Mildred Makara observait la scène en affichant un intérêt très relatif. Célestine eut voulu qu’elle fît montre d’impatience, de sorte à lui donner une porte de sortie plus facile que celle que Yue entravait à la seule force de ses yeux tristes.

— Écoute, Yue. Je ne sais pas où est ton père. Personne ne le sait. Je te souhaite de le retrouver bientôt, si cela est encore possible, mais pour le moment, Mestresse Makara est la personne dont tu dépends. Tu n’as rien à comprendre de plus.

Elle s’approcha et déposa sur le front de Yue un baiser aussi froid que ses dernières paroles.

— À partir d’aujourd’hui, je ne peux plus faire semblant d’être ta maman, conclut-elle.

Une lueur s’éteignit dans le regard de Yue. Sa figure pâlit. Elle se rassit sous l’effet d’un vertige.

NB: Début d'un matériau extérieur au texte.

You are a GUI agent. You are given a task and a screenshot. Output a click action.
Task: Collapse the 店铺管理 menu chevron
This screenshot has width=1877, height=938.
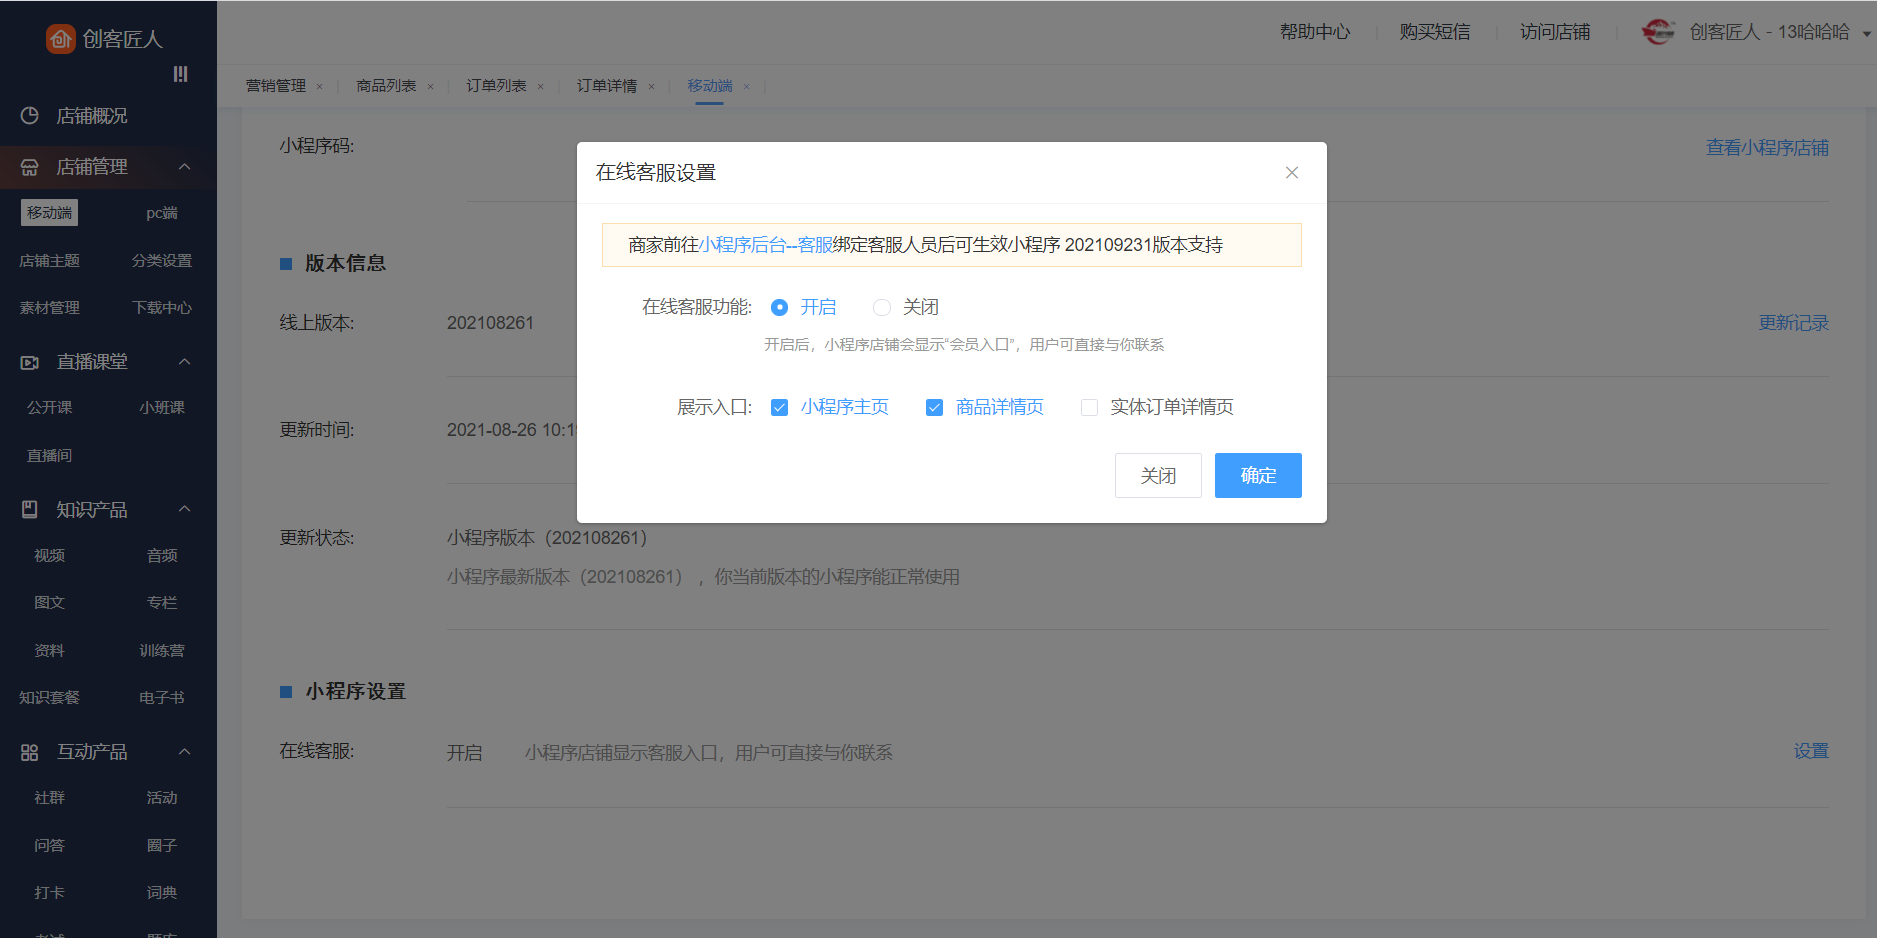tap(185, 167)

Célestine crut sage de ne rien ajouter. Elle quitta le pavillon en s’efforçant de tout oublier de ce qui s’y était passé. un peu d’effort, elle finirait bien par se pardonner l’abandon dont elle se rendait coupable. L’un dans l’autre, avait-elle eu le choix ?

Célestine n’avait pas fait dix pas hors de la tente que son châle lui tomba des épaules. Elle avisa la main qui avait retenu l’étoffe.

— Isaac ?

Son visage était livide. Il balayait le camp du regard. En l’imitant, Célestine crut voir ce paysage dans toute son horreur pour la première fois.

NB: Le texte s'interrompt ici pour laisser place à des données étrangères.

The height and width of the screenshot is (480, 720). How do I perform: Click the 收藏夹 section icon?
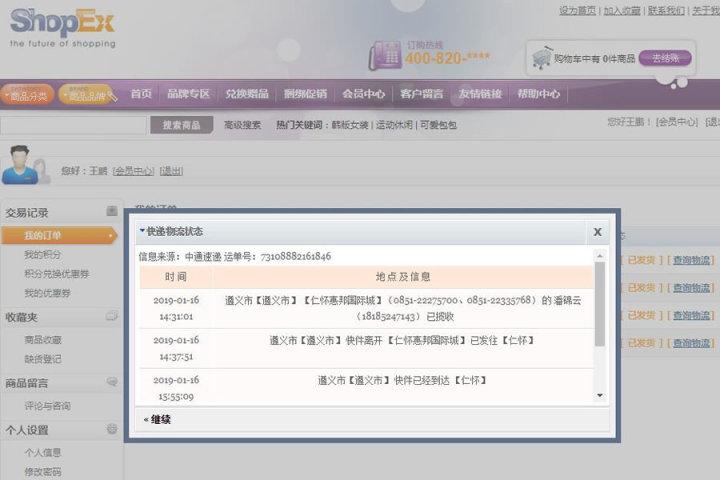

Un nuage noir écrasait les ruines du camp : amalgame compact de fumées et de cendres volatiles. Une odeur de chair calcinée, de viscères chaudes et d’eau sale empoisonnait l’air. Le sol était tapissé d’une boue infâme. Près de la ménagerie, cette même boue était jonchée de cadavres. On les y avait alignés pour en faire le compte sans avoir la décence de les recouvrir. Ils gisaient à la vue de tous. Même la foule de curieux maintenue à distance de la scène pouvait deviner l’horreur qu’avait traversé cet amoncellement de charognes.

— Bravo Célestine… se flagella-t-elle. Encore une fois, tu n’as aidé personne.

— Célestine, je… balbutia Isaac. On doit retourner… tu sais avec, Dragon… si maman ne revient pas, ce sera ma… ma dernière...

Un haut-le-cœur lui coupa la parole. Une acidité lui scinda la gorge. Il vomit.